··· Given records

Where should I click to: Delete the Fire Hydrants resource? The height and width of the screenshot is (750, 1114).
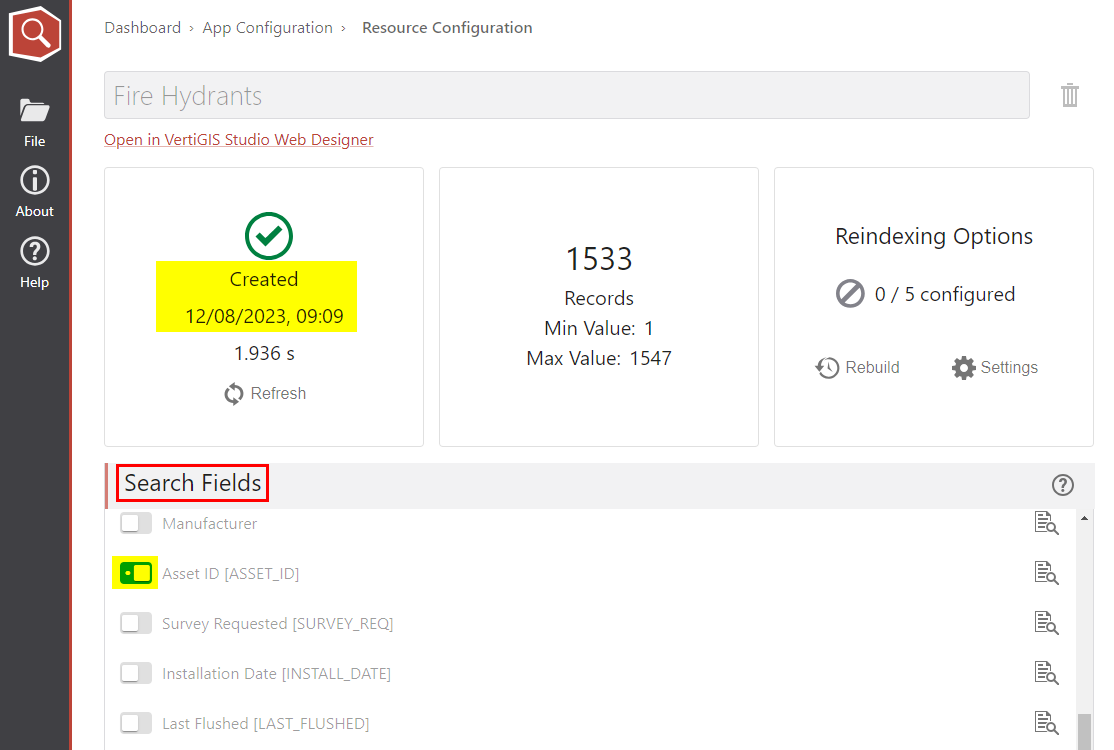click(1069, 95)
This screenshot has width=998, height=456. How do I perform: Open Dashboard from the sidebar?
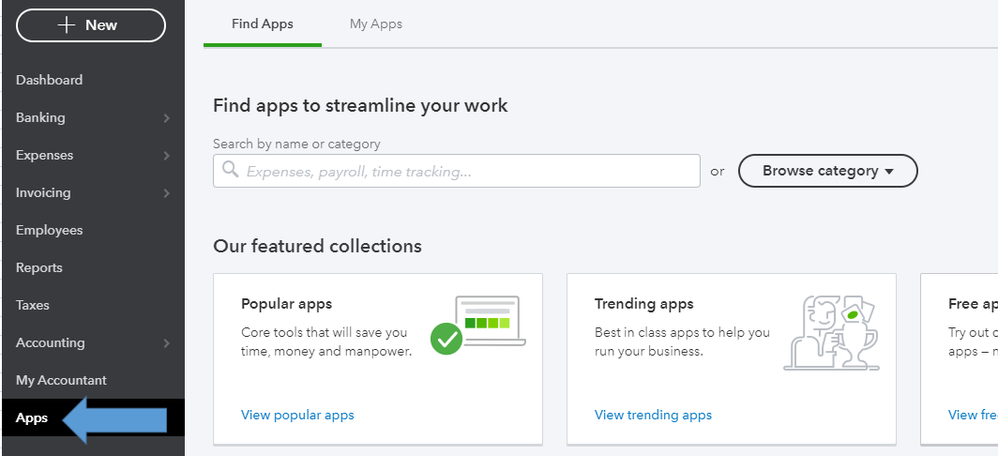tap(49, 80)
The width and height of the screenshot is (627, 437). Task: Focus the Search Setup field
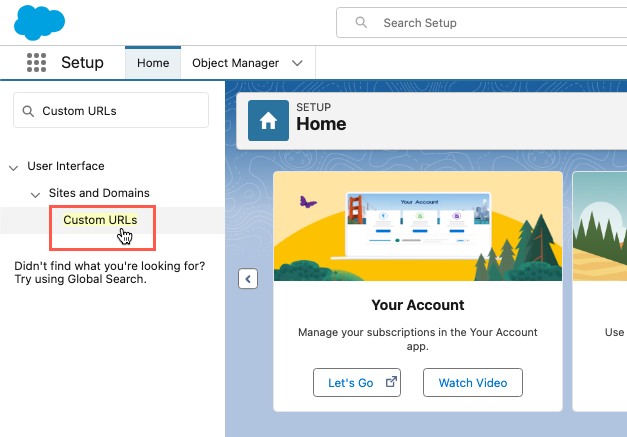click(480, 23)
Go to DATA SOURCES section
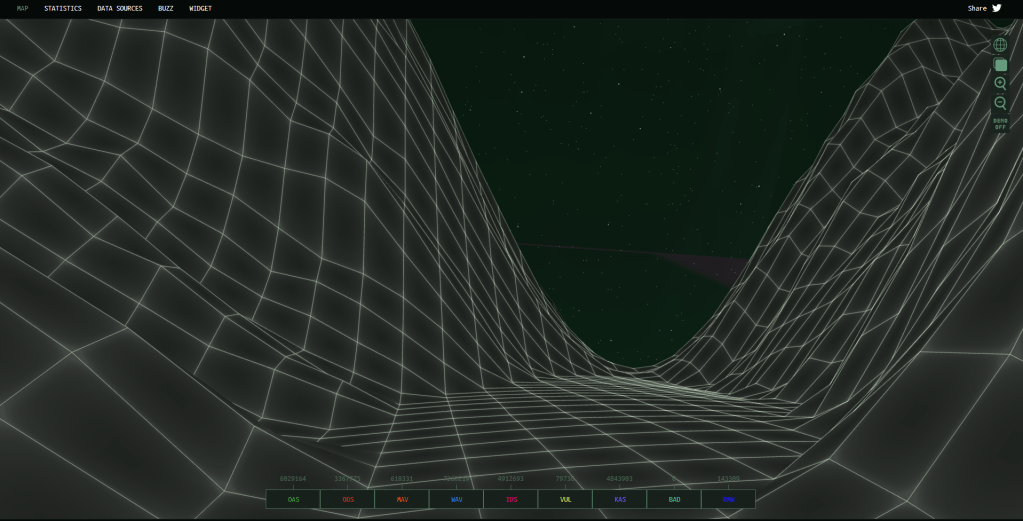The image size is (1023, 521). pyautogui.click(x=120, y=8)
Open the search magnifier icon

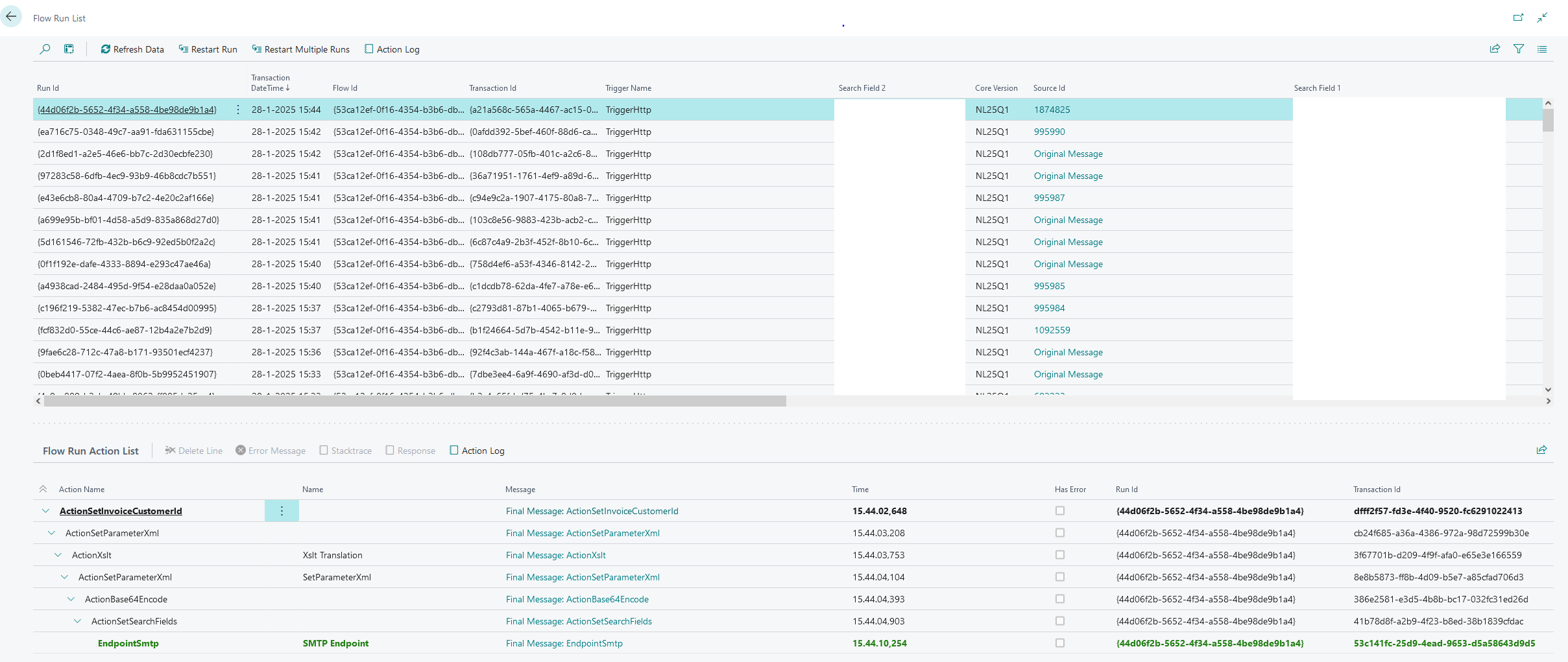[x=45, y=49]
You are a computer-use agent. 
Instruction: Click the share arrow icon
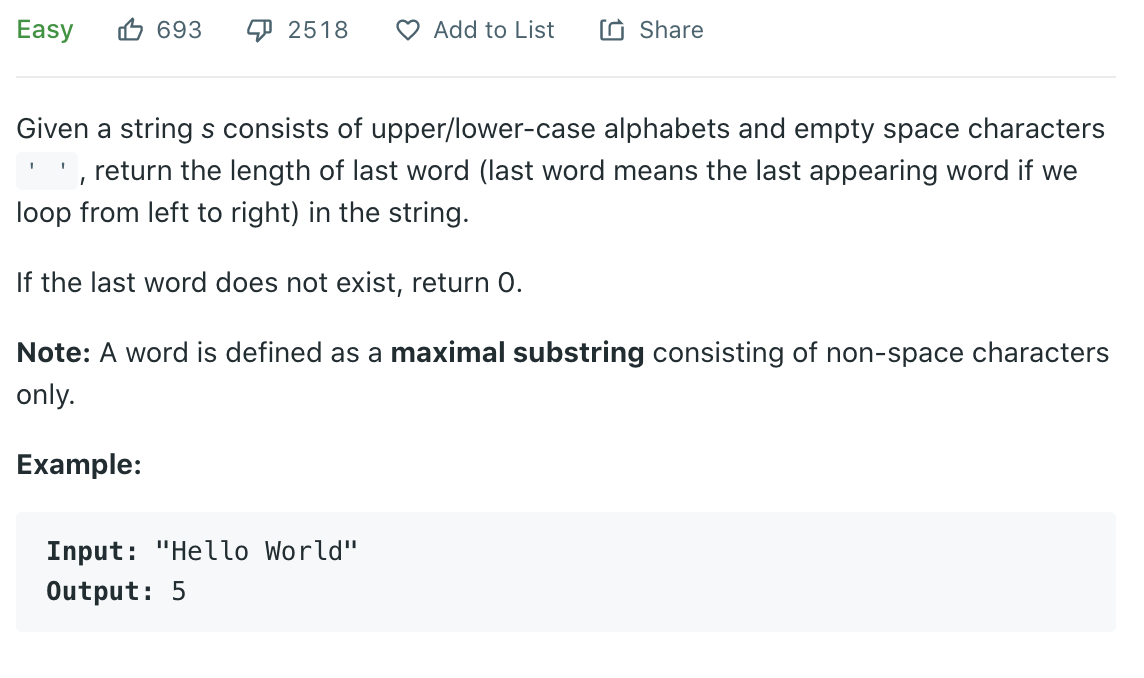[612, 30]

······

**Task details:** Each entry above should be written out verbatim, minus its pictures.

**Answer for the task:**
Where should I click to: Delete the Fire Hydrants resource? The height and width of the screenshot is (750, 1114).
click(1069, 95)
This screenshot has width=998, height=456. How do I perform: Open Dashboard from the sidebar?
tap(49, 80)
The width and height of the screenshot is (627, 437). Task: Focus the Search Setup field
click(480, 23)
Go to DATA SOURCES section
The image size is (1023, 521). pyautogui.click(x=120, y=8)
Open the search magnifier icon

[x=45, y=49]
You are a computer-use agent. 
Instruction: Click the share arrow icon
[612, 30]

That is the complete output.